YOUR GOAL:
Update the listing below by replacing every "width" with "horizontal size" and keeping everything else the same. Leave the pictures out of your answer.

RECORDS FOR THIS EXERCISE:
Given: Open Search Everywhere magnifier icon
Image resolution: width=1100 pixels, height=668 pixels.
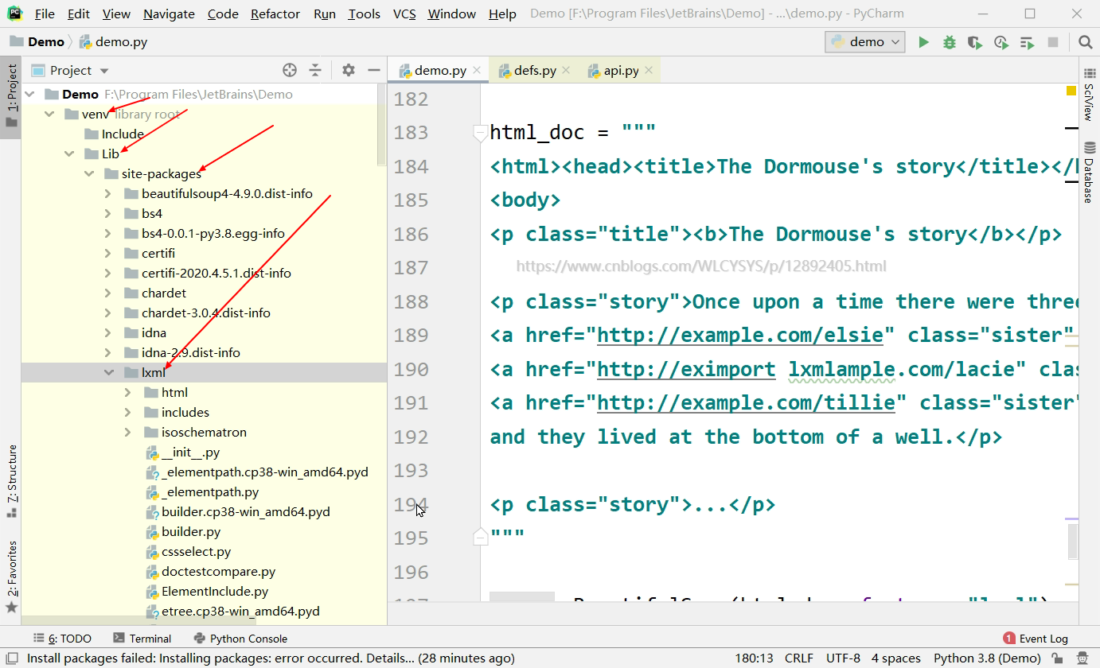Looking at the screenshot, I should tap(1085, 42).
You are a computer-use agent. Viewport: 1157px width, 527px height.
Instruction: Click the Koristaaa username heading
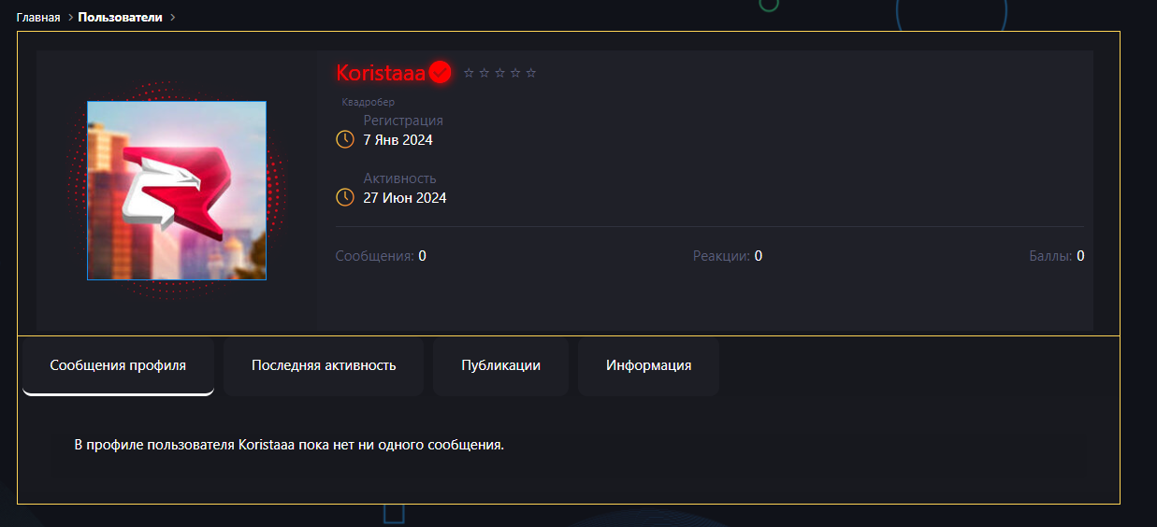pyautogui.click(x=381, y=73)
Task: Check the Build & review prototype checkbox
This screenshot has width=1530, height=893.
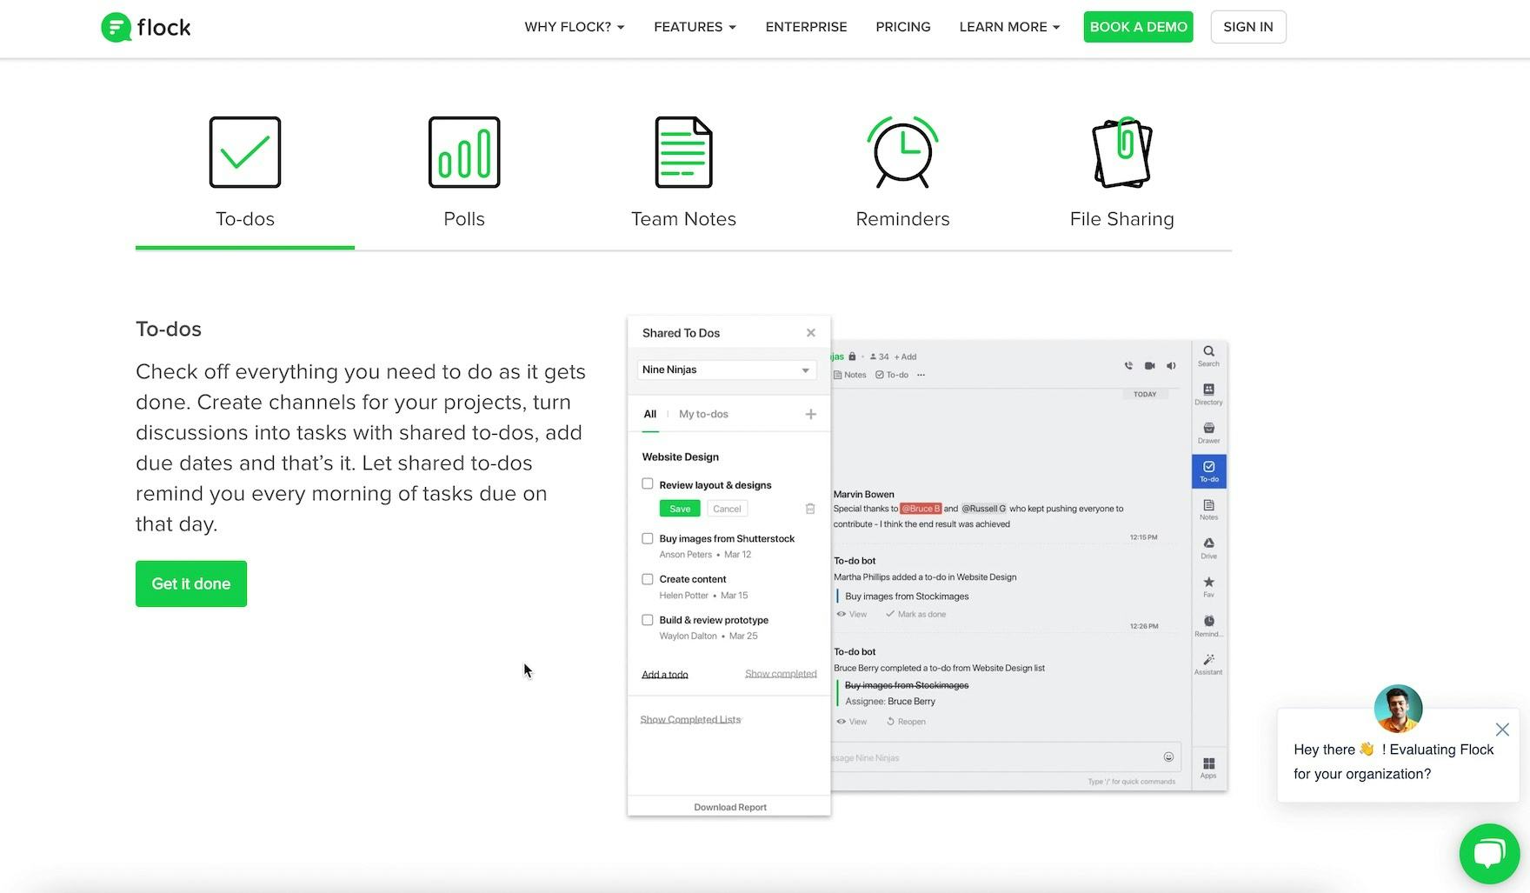Action: tap(648, 620)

CORRECT OUTPUT:
Given: Open Search Everywhere magnifier icon
Image resolution: horizontal size=1100 pixels, height=668 pixels.
Looking at the screenshot, I should tap(1085, 42).
You are a computer-use agent. Viewport: 1157px horizontal size, 527px height.
Instruction: Click the Koristaaa username heading
pyautogui.click(x=381, y=73)
Task: Check the Build & review prototype checkbox
This screenshot has horizontal size=1530, height=893.
Action: tap(648, 620)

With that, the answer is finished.